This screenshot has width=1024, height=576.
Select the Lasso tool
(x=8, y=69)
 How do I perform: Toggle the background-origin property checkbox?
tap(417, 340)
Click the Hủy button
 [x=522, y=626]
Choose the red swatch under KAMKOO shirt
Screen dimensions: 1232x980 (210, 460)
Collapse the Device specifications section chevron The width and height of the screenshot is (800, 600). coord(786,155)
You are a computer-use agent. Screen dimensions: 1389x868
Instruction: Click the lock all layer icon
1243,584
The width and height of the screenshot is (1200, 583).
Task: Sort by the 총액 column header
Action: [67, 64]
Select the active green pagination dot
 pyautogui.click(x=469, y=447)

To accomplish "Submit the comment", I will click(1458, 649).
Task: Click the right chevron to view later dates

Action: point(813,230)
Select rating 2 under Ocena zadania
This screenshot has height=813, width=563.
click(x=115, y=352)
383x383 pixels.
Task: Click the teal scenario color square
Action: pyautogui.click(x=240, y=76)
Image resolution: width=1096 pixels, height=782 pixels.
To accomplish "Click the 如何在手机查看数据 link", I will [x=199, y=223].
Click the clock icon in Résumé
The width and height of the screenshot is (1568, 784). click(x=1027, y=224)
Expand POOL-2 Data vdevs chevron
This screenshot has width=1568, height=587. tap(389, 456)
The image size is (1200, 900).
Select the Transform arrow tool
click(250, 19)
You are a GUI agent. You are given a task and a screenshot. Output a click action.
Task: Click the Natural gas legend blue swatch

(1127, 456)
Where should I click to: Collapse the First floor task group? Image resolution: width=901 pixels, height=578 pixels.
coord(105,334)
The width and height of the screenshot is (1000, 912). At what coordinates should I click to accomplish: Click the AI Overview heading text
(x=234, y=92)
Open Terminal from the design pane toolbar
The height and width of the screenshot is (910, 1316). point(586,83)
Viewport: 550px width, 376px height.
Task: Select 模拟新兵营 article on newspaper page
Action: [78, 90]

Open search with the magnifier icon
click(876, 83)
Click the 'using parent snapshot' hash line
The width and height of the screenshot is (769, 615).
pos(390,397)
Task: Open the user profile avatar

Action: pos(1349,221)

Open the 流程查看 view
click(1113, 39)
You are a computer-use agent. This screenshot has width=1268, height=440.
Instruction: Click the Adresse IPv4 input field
——————
_Exercise goal_
Rewrite every row above, substituting "caret" for each occurrence of "chevron" and keeping everything else the same.

_Exercise answer_
This screenshot has width=1024, height=576.
Select the Lasso tool
(x=8, y=69)
 How do I perform: Toggle the background-origin property checkbox?
tap(417, 340)
Click the Hủy button
 [x=522, y=626]
Choose the red swatch under KAMKOO shirt
Screen dimensions: 1232x980 (210, 460)
Collapse the Device specifications section caret The width and height of the screenshot is (800, 600). coord(786,155)
You are a computer-use agent. Screen dimensions: 1389x868
Instruction: Click the lock all layer icon
1243,584
The width and height of the screenshot is (1200, 583).
Task: Sort by the 총액 column header
Action: [67, 64]
Select the active green pagination dot
 pyautogui.click(x=469, y=447)

To accomplish "Submit the comment", I will click(1458, 649).
Task: Click the right caret to view later dates

Action: point(813,230)
Select rating 2 under Ocena zadania
This screenshot has height=813, width=563.
click(x=115, y=352)
383x383 pixels.
Task: Click the teal scenario color square
Action: pyautogui.click(x=240, y=76)
Image resolution: width=1096 pixels, height=782 pixels.
To accomplish "Click the 如何在手机查看数据 link", I will [x=199, y=223].
Click the clock icon in Résumé
The width and height of the screenshot is (1568, 784). click(x=1027, y=224)
Expand POOL-2 Data vdevs caret
This screenshot has width=1568, height=587. tap(389, 456)
The image size is (1200, 900).
Select the Transform arrow tool
click(250, 19)
You are a GUI agent. You are given a task and a screenshot. Output a click action.
Task: Click the Natural gas legend blue swatch

(1127, 456)
Where should I click to: Collapse the First floor task group? Image resolution: width=901 pixels, height=578 pixels.
coord(105,334)
The width and height of the screenshot is (1000, 912). At what coordinates should I click to accomplish: Click the AI Overview heading text
(x=234, y=92)
Open Terminal from the design pane toolbar
The height and width of the screenshot is (910, 1316). point(586,83)
Viewport: 550px width, 376px height.
Task: Select 模拟新兵营 article on newspaper page
Action: [78, 90]

Open search with the magnifier icon
click(876, 83)
Click the 'using parent snapshot' hash line
The width and height of the screenshot is (769, 615).
pos(390,397)
Task: Open the user profile avatar

Action: pos(1349,221)

Open the 流程查看 view
click(1113, 39)
You are a computer-use agent. This screenshot has width=1268, height=440.
Instruction: Click the Adresse IPv4 input field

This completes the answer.